SOP – Standard Operating Procedure
A detailed written instruction to achieve uniformity of the performance of a specific function.
STED - Summary Technical Documentation
One of the best known proposals for structuring technical documentation comes from the IMDRF (International Medical Device Regulation Forum). Many authorities and notified bodies use the STED (Summary Technical Documentation) as a guide for this activity.

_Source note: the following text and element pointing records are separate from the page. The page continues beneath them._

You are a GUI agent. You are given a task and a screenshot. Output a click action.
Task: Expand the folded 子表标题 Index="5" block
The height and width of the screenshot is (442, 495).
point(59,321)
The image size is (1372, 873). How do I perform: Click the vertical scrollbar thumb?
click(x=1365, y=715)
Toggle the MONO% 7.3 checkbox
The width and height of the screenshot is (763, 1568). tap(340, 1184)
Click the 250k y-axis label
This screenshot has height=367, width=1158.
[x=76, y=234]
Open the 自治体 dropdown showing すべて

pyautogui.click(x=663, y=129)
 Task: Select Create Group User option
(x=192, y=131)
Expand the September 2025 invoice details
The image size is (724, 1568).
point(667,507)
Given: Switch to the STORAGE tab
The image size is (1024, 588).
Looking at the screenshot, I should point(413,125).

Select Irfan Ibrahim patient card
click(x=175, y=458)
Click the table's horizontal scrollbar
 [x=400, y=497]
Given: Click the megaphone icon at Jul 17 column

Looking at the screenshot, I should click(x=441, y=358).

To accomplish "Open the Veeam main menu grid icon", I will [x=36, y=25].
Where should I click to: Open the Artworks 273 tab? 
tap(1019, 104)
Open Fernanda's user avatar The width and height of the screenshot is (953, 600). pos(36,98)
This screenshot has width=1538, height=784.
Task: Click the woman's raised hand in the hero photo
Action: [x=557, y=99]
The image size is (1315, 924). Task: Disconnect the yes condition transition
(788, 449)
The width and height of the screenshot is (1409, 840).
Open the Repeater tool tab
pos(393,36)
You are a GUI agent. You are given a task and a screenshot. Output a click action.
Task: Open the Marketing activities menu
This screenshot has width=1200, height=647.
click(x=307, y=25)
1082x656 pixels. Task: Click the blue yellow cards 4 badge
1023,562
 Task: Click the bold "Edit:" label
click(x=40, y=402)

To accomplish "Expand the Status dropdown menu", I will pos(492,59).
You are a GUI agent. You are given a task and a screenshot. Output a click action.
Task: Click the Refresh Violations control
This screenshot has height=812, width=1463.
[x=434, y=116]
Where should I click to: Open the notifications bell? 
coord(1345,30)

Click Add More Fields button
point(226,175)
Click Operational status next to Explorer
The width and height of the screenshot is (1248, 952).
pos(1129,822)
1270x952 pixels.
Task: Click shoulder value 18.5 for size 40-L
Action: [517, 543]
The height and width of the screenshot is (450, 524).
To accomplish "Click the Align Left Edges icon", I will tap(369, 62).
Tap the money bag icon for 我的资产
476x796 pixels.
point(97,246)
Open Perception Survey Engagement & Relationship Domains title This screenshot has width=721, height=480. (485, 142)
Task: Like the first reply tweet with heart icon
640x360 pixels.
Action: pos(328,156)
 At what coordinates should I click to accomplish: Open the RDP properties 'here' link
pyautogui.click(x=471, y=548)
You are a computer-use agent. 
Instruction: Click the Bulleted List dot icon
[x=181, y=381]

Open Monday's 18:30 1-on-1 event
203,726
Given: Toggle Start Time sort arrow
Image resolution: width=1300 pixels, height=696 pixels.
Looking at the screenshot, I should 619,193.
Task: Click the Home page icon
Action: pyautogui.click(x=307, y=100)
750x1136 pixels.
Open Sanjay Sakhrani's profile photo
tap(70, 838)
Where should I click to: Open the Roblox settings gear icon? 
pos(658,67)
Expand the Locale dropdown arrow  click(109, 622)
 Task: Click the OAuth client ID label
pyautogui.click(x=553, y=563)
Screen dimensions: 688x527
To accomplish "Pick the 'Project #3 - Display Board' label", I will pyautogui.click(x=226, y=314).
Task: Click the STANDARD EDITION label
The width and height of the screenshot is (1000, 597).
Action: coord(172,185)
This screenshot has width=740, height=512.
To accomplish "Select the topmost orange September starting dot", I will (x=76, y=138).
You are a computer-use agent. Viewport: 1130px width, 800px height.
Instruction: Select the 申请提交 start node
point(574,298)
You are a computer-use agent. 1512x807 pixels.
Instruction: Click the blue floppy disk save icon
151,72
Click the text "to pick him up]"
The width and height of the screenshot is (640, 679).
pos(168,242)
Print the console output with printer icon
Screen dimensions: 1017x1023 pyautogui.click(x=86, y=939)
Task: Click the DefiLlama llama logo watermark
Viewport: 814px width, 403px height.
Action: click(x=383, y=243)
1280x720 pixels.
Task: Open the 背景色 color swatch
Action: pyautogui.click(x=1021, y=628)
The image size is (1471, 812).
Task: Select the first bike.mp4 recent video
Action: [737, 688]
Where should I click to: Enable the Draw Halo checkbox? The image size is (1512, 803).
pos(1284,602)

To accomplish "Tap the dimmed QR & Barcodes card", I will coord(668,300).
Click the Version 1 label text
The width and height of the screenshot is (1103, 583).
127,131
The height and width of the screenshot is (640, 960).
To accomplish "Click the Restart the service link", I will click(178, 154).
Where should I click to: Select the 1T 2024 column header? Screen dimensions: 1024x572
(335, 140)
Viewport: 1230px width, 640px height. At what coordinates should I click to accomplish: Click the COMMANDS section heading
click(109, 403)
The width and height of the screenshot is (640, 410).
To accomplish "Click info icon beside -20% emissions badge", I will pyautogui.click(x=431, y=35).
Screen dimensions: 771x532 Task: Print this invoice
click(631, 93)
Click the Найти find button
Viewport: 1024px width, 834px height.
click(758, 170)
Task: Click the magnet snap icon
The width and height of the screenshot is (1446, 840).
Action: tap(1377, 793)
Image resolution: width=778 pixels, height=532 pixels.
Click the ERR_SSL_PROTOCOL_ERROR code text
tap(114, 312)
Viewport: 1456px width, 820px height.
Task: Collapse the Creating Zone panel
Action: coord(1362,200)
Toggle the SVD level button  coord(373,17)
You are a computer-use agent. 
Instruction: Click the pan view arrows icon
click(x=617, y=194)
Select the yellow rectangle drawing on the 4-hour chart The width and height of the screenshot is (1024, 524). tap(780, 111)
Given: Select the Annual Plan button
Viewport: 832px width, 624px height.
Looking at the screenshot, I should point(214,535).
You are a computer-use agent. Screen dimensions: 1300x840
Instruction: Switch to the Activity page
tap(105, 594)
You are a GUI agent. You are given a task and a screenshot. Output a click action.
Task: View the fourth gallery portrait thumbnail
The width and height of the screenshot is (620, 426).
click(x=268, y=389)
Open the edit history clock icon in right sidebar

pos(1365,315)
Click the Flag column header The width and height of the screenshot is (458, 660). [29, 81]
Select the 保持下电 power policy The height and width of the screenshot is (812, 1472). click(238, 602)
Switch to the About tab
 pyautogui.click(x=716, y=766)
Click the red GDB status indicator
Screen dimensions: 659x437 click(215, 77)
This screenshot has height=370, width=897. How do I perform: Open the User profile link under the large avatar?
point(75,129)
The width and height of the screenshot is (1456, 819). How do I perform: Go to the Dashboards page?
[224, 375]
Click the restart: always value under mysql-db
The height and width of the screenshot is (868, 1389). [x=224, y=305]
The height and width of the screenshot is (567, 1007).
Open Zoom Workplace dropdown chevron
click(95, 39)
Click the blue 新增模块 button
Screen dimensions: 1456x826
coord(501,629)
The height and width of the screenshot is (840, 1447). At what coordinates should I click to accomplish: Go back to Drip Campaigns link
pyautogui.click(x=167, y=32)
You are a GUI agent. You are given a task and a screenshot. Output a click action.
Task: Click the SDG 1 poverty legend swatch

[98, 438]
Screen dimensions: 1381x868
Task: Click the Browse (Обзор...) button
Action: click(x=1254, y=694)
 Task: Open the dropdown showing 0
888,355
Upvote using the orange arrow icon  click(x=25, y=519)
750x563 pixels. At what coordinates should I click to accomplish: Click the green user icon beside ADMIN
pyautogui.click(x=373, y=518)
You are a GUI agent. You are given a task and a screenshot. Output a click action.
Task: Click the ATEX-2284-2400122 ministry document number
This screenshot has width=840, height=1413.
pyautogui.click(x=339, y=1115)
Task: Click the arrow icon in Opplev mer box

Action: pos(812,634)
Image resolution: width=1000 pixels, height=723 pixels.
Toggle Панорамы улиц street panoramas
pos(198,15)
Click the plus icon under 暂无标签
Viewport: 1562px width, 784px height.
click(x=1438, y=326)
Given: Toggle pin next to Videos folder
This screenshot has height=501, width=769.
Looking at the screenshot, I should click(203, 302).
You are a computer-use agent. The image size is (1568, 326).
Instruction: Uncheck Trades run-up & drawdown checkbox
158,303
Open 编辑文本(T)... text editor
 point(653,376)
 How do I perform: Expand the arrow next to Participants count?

TD - Technical Documentation
The EU MDR and IVDR require ‘technical documentation’ (once referred to as the Design Dossier or Technical File) to be maintained and auditable for every device in your portfolio. This technical documentation can be used to prove that a product has been designed according to the requirements of a quality management system and the relevant regulation.
TI - Task Instruction
Detailed written instructions to achieve uniformity of the performance of a task.
TPR - Test Protocol
Detailed written document that outlines the requirements, activities, resources, documentation and schedules to be completed in order to execute a test.
UET - User Event Tree
A bottom up, causal failure analysis in which an undesired state of a system caused by the user is analysed using Boolean logic to model risk.
URS - User Requirement Specification
A document specifying what the user requires the product to do.